#### Exercise directions
From the line that contains "Given: Reply to" to the end of the entries, copy each line exactly, though the pictures stay out.

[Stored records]
┄┄┄┄┄┄┄┄┄┄
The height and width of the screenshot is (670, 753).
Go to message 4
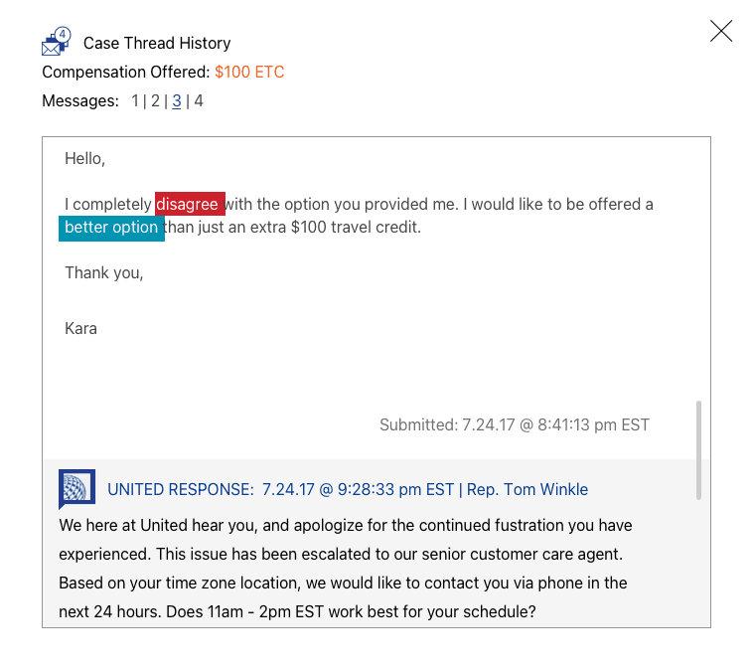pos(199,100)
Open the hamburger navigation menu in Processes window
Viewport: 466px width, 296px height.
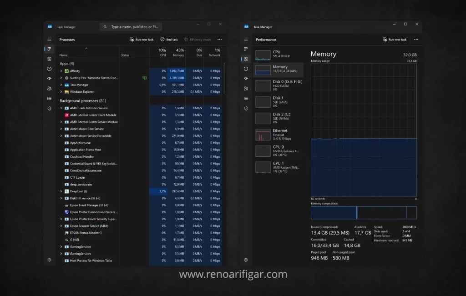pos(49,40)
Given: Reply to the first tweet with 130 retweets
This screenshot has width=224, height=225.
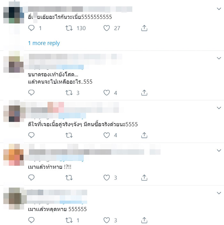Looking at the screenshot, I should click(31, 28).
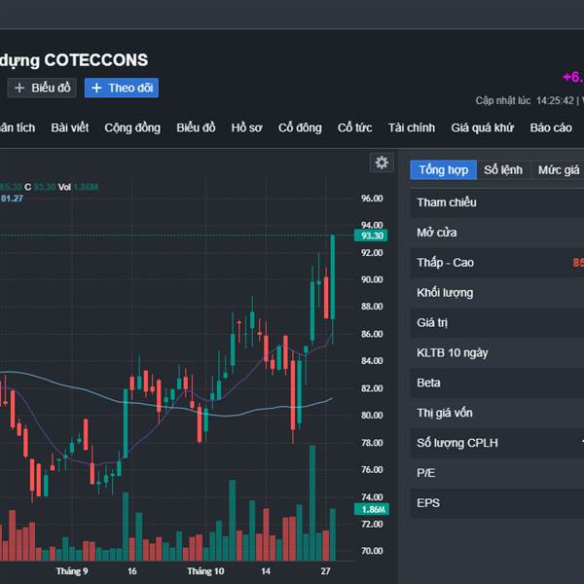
┄┄┄┄┄┄┄┄┄┄
#### Answer space
Given: Reply to the first tweet with 130 retweets
This screenshot has width=224, height=225.
Looking at the screenshot, I should click(31, 28).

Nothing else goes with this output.